None of the money in the funds was earned in the traditional way by Mr Wilson or the members of Australia's oldest union.
It was quietly doled out to Mr Wilson's slush fund in Victoria -- the quaintly-named AWU Members Welfare Association No 1 account -- in large cheques from companies such as Woodside (through its solicitors, Phillips Fox) and construction groups Thiess, John Holland and Fluor Daniel.
Those companies and several others relied on Mr Wilson -- who as state secretary held sway over members of the AWU in Victoria and elsewhere -- to complete their major building projects without industrial stoppages.
Workplace unrest was profit-killing.
But, as Commonwealth Bank records and other documents examined by The Weekend Australian show, Mr Wilson -- who at the time was Julia Gillard's boyfriend and her client at law firm Slater & Gordon -- was a cavalier spender of slush fund cash.
He lived a high life in inner Melbourne in a Fitzroy property purchased for $230,000 in 1993 with about $100,000 from his other slush fund -- the similarly secret AWU Workplace Reform Association that Ms Gillard provided advice to help him set up.
Aside from the purchase of the trendy terrace house, Mr Wilson and his bagman, Ralph Blewitt, made numerous cash withdrawals in large lumps from the accounts of the Perth-based slush fund to finance the lifestyle.
In Melbourne, Mr Wilson repeatedly helped himself to the money in the Victorian slush fund.
Its cheque and cash management accounts had the words "Members Welfare", but the AWU's people were not its beneficiaries, nor were they even aware of it -- this was Mr Wilson's scam and pot of wealth to be plundered as he wished.
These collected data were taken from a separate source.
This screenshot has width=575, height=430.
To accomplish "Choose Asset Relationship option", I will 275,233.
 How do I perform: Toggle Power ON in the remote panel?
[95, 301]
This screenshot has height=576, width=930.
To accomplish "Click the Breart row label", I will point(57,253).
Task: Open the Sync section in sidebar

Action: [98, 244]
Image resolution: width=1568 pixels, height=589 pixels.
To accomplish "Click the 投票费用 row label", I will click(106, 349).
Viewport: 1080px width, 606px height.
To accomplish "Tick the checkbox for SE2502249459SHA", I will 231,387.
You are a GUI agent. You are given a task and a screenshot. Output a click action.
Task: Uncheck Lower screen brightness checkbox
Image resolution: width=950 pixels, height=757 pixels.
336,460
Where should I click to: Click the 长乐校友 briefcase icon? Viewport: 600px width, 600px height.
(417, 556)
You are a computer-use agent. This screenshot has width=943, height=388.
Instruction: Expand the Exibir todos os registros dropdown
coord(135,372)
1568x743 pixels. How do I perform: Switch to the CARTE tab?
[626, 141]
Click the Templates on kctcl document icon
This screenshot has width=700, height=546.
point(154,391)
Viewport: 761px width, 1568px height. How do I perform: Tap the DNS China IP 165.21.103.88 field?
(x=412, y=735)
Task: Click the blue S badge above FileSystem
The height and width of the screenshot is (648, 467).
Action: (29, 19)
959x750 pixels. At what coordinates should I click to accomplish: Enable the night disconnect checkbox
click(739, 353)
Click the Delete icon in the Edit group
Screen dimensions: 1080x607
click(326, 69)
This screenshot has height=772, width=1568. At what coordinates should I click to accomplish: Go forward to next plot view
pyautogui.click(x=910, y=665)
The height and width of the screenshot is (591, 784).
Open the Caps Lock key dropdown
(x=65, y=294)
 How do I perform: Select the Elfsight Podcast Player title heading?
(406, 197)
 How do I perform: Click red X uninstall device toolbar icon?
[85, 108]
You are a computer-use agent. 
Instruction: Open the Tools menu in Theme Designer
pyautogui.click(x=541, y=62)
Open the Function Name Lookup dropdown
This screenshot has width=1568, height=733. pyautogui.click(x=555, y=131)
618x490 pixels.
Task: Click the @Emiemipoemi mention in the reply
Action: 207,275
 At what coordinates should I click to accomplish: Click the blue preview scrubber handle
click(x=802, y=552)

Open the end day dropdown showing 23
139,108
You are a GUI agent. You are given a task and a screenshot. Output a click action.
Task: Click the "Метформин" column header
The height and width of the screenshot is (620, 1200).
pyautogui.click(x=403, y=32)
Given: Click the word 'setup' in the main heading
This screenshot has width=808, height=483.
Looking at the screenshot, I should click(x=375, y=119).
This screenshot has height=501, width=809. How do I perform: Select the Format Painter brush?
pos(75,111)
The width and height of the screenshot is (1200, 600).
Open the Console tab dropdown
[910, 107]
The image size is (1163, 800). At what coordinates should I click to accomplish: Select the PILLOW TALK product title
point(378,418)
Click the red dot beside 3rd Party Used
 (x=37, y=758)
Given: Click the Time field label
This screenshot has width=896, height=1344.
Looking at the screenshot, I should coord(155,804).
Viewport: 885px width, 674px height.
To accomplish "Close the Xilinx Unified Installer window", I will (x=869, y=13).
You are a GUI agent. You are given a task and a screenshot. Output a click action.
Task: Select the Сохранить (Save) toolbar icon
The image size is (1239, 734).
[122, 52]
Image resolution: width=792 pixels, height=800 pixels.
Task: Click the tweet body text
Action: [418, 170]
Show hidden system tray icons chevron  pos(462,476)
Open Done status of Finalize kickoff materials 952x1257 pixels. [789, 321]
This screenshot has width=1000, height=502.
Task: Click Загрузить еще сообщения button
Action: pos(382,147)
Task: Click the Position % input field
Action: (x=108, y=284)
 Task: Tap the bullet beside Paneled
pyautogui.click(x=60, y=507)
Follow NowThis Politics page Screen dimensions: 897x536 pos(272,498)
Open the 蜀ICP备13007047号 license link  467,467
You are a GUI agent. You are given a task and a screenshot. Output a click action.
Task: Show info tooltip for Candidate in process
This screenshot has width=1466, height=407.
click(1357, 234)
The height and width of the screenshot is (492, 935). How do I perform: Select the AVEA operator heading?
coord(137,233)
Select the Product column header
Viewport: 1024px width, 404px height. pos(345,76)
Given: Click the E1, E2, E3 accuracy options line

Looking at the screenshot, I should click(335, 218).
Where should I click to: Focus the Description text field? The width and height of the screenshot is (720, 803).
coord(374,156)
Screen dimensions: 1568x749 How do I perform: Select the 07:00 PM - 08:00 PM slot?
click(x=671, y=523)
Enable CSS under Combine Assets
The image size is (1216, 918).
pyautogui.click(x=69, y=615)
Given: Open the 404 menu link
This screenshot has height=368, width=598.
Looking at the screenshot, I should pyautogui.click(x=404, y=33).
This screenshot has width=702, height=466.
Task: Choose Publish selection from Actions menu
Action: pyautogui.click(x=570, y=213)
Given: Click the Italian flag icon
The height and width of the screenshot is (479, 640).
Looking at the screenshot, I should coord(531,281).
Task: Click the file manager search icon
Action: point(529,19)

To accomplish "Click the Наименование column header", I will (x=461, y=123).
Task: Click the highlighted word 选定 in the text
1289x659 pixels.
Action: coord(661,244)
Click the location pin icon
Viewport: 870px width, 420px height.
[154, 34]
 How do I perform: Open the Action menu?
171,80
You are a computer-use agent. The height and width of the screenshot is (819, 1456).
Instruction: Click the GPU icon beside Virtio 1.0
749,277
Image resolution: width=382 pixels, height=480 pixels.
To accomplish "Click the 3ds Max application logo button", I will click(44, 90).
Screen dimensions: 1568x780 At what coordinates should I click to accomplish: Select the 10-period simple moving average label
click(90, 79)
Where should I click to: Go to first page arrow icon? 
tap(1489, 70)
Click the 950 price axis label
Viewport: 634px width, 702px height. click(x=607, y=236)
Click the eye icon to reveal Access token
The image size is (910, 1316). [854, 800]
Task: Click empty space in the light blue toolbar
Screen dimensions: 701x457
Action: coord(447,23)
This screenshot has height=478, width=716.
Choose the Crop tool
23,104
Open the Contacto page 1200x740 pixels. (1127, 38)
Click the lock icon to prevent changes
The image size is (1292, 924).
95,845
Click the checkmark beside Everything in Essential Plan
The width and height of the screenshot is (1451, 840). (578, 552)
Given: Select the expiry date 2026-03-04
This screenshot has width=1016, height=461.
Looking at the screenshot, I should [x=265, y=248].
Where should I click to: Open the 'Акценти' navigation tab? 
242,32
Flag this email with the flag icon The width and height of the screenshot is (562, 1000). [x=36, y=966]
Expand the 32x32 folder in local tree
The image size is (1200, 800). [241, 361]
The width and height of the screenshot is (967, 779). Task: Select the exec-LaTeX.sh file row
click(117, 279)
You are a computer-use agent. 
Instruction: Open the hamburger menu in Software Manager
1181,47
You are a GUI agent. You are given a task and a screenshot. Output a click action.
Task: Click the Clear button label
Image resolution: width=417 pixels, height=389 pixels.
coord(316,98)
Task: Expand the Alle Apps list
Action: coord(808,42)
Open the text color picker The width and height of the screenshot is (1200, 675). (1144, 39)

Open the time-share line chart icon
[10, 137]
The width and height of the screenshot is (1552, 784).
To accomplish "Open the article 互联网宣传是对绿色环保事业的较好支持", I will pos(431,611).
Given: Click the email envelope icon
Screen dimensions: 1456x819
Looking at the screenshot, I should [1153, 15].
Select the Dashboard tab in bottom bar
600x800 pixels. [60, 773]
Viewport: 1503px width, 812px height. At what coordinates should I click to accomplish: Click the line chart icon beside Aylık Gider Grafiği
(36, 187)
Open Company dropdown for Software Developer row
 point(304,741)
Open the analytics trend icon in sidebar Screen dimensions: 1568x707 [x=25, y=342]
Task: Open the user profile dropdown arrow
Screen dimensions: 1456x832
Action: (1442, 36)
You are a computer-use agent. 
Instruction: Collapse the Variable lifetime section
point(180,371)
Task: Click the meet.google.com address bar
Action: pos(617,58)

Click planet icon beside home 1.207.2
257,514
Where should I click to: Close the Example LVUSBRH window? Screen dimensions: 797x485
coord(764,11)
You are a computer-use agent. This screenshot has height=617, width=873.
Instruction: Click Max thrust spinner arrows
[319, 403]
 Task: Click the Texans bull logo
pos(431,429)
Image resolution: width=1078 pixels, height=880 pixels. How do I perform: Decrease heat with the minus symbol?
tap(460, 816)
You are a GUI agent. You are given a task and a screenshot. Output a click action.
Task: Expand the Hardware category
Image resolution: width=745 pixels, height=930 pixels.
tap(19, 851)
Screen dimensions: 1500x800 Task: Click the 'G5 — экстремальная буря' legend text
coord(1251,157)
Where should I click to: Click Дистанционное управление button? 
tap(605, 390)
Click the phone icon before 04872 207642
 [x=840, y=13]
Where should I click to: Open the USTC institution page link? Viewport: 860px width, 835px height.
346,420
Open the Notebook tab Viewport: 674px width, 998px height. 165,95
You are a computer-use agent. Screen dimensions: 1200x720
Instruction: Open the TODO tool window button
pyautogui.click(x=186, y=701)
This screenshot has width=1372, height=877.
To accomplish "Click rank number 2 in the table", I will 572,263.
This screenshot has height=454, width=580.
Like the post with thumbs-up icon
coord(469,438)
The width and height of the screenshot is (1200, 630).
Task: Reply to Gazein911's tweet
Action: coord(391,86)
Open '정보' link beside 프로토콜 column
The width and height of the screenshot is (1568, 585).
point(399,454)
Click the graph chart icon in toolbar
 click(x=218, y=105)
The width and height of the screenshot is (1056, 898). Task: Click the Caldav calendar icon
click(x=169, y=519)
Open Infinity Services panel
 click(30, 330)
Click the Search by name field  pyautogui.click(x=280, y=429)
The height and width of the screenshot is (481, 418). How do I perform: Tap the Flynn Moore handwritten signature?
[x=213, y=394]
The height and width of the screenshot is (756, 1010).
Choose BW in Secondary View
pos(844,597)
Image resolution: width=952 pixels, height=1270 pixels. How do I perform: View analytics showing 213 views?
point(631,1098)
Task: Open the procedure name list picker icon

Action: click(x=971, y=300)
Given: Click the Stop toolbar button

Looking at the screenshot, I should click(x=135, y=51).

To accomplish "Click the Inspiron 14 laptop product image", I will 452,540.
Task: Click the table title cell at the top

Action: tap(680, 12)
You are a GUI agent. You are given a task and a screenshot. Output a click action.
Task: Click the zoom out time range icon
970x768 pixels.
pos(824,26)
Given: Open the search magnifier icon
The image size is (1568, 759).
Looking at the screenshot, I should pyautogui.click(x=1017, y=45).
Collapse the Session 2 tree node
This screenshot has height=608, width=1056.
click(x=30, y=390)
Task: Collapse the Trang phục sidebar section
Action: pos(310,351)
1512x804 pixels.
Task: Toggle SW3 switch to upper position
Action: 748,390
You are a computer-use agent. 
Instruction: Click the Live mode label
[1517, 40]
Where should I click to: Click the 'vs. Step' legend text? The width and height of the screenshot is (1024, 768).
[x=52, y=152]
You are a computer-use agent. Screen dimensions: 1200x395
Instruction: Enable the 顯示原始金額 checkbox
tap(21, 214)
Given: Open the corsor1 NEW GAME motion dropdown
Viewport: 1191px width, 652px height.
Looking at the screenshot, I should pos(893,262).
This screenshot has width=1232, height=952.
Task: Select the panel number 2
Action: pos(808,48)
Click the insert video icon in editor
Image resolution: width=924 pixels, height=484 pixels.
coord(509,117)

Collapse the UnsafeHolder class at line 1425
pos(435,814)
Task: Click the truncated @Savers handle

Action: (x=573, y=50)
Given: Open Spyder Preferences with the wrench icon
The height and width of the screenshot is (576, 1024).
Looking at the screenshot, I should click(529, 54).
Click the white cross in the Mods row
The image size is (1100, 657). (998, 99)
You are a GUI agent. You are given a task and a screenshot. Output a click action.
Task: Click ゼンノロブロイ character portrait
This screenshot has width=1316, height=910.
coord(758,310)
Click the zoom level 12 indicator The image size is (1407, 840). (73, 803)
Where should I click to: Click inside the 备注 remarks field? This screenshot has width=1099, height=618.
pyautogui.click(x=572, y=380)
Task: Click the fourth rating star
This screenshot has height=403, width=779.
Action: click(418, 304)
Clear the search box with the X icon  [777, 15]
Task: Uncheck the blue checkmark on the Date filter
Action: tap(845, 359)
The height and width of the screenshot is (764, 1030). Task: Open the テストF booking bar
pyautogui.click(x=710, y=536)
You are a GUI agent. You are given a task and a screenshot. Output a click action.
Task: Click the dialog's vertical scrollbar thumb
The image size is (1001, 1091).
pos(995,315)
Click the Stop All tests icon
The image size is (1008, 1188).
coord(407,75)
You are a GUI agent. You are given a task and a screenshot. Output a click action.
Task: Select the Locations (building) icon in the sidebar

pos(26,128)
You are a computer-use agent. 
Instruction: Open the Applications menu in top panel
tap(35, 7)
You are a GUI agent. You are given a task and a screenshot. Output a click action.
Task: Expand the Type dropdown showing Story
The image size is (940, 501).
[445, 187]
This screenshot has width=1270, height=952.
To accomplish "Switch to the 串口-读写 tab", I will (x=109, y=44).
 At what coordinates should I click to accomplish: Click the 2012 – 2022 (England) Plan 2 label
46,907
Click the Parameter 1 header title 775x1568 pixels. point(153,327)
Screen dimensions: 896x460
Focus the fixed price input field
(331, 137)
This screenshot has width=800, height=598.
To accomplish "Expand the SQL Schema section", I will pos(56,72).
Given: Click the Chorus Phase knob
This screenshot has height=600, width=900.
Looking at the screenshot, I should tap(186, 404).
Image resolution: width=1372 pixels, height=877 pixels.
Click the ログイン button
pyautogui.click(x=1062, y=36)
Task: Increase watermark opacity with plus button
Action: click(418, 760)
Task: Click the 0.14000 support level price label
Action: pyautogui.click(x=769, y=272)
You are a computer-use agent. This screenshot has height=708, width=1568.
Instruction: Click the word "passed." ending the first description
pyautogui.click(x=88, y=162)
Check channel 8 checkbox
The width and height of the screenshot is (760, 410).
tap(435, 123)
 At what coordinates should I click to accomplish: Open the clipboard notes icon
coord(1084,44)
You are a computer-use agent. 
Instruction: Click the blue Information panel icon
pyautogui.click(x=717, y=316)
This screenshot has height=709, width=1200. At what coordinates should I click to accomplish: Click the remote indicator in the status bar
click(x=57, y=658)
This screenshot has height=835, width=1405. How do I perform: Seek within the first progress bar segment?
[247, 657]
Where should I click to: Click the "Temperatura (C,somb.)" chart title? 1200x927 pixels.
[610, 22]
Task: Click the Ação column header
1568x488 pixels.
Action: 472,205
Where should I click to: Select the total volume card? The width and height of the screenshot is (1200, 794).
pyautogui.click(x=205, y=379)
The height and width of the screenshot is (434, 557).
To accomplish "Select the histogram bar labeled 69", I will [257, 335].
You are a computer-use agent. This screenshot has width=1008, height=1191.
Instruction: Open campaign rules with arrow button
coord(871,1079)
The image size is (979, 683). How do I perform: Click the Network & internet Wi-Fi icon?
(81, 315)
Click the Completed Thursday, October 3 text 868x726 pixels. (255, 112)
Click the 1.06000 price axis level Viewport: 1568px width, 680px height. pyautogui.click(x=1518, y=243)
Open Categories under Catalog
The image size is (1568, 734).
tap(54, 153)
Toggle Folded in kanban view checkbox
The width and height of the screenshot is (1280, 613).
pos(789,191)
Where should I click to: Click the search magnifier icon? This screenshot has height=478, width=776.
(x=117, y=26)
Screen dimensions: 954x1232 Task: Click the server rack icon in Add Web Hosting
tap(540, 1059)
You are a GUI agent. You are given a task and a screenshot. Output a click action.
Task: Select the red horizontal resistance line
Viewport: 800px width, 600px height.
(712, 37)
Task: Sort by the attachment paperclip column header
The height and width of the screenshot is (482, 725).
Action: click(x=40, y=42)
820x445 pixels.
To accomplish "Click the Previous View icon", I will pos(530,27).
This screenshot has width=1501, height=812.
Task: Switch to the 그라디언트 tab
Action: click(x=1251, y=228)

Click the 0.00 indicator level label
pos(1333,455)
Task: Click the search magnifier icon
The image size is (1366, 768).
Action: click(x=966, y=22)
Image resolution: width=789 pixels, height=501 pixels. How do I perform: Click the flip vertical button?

He had one other signatory to the Victorian slush fund, Jim Collins, who would subsequently disclose to the union's national joint secretary, Ian Cambridge, that Mr Wilson did what he liked. Mr Collins did what he was told.
Mr Cambridge, who called for a royal commission into the fraud in his own union, made a diary entry in which he described a July 1996 conversation with Mr Collins, "who could probably understand now the seriousness of the matter".
According to the entry, Mr Collins confided that "although he was the second signatory to 'some of those accounts' and that on occasions he might pre-sign 10 or 15 cheques in advance, he did not think that he could be accountable for what may or may not have happened with some of this money".
For Victorian police, who yesterday interviewed Mr Blewitt, and for the Prime Minister, who has repeatedly and strenuously rejected suggestions of wrongdoing by her, questions over where the money went are critical.
Mr Blewitt is understood to have told police about his role in a large and organised fraud with the help of the Perth-based slush fund, as well as his own role in the renovation of Ms Gillard's house in Abbotsford in Melbourne's east.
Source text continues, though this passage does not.